Caspases and p53 modulate FOXO3A/Id1 signaling during mouse neural stem cell differentiation

Abstract

Neural stem cells (NSCs) differentiate into neurons and glia, and a large percentage undergoes apoptosis. The engagement and activity of apoptotic pathways may favor either cell death or differentiation. In addition, Akt represses differentiation by up‐regulating the inhibitor of differentiation 1 (Id1), through phosphorylation of its repressor FOXO3A. The aim of this study was to investigate the potential cross‐talk between apoptosis and proliferation during mouse NSC differentiation.

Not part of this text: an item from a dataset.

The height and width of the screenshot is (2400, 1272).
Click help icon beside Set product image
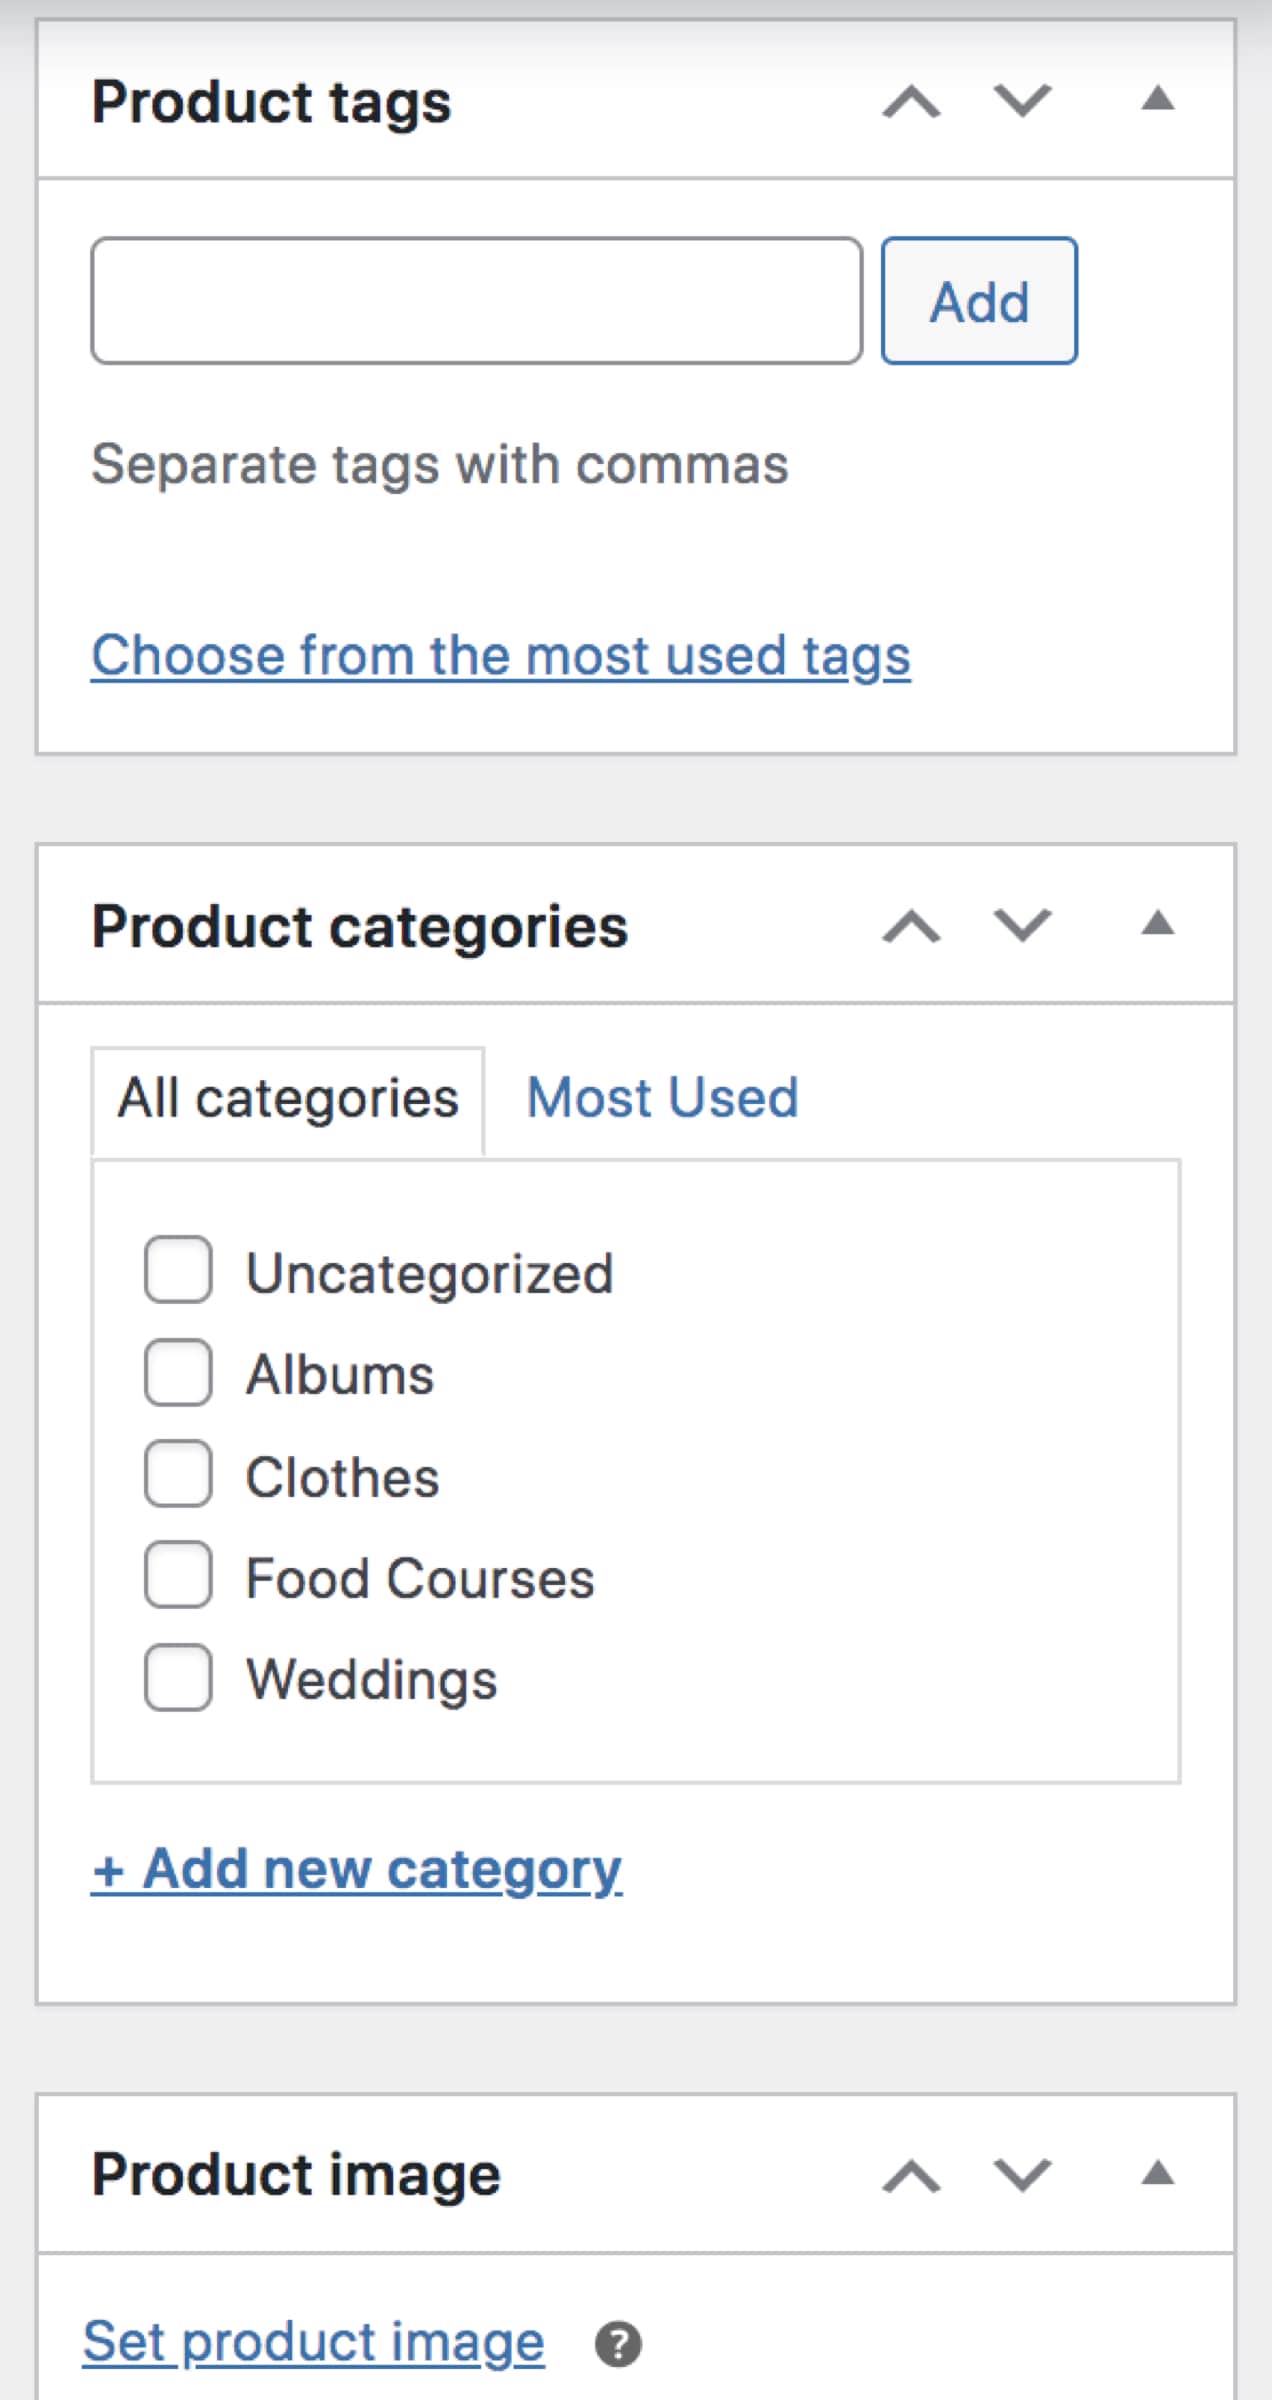(618, 2344)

We determined the time of neurogenesis and gliogenesis using neuronal β‐III tubulin and astroglial GFAP to confirm that both processes occurred at ∼3 and 8 days, respectively. p‐Akt, p‐FOXO3A, and Id1 were significantly reduced throughout differentiation. Caspase‐3 processing, p53 phosphorylation, and p53 transcriptional activation increased at 3 days of differentiation, with no evidence of apoptosis. Importantly, in cells exposed to the pancaspase inhibitor z‐VAD.fmk, p‐FOXO3A and Id1 were no longer down‐regulated, p53 phosphorylation and transcriptional activation were reduced, while neurogenesis and gliogenesis were significantly delayed. The effect of siRNA‐mediated silencing of p53 on FOXO3A/Id1 was similar to that of z‐VAD.fmk only at 3 days of differentiation. Interestingly, caspase inhibition further increased the effect of p53 knockdown during neurogenesis. In conclusion, apoptosis‐associated factors such as caspases and p53 temporally modulate FOXO3A/Id1 signaling and differentiation of mouse NSCs. J. Cell. Biochem. 107: 748–758, 2009. © 2009 Wiley‐Liss, Inc.